Muon: The Magic of Three Numbers Making GPUs Go Brrr
The Muon optimization algorithm stablizes multi-million dollar GPu training run and does so on the strength of three "magic" numbers
“The coefficients (3.4445, -4.7750, 2.0315) were chosen to maximize convergence rate, with the surprising observation that empirically, ε can be as high as around 0.3 without harming the loss curve.”
Like many, the recent success of Muon in large scale training runs for Kimi caught my attention. The loss curve plot made the rounds (for good reason):
The core insight behind Muon is elegant: instead of applying gradient updates directly, it uses Newton-Schulz matrix iteration to pseudo-orthogonalize the updates first. This approximates (key word) finding the nearest semi-orthogonal matrix to the gradient update.
Why is this useful? The blog touches on theory (rare gradient directions are less likely to get drowned out), but ultimately like most deep learning improvements: because it works.
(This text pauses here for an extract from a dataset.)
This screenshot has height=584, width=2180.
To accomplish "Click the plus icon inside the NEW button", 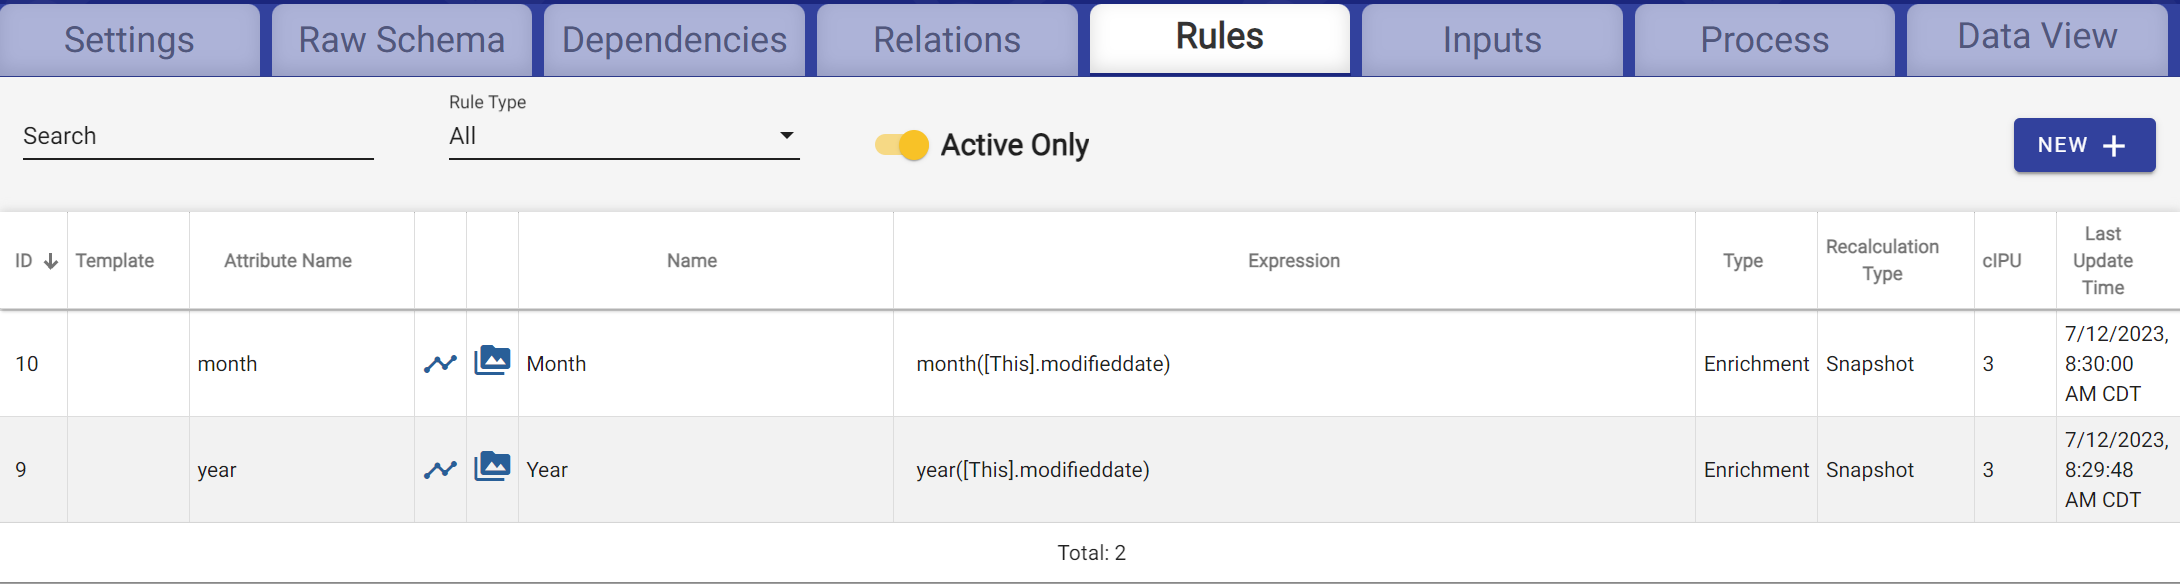I will point(2113,145).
Reading through the original Muon blog post by Keller Jordan, I was somewhat surprised to see that the “pseudo” orthogonalization relies on 3 magic numbers.
Here’s the core algorithm:
def newtonschulz5(G, steps=5, eps=1e-7):
a, b, c = (3.4445, -4.7750, 2.0315) # The magic numbers!
X = G.bfloat16()
X /= (X.norm() + eps)
if G.size(0) > G.size(1):
X = X.T
for _ in range(steps):
A = X @ X.T
B = b * A + c * A @ A
X = a * X + B @ X
if G.size(0) > G.size(1):
X = X.T
return X
These constants were derived emprically to maximize convergence rate. There’s solid mathematic reasoning behind the choice, but still. 3 numbers that work for all models? Crazy.
In many cases, magic numbers == bad. In some cases, magic numbers == stabilizing multi-million dollar GPU-go-brrr training runs.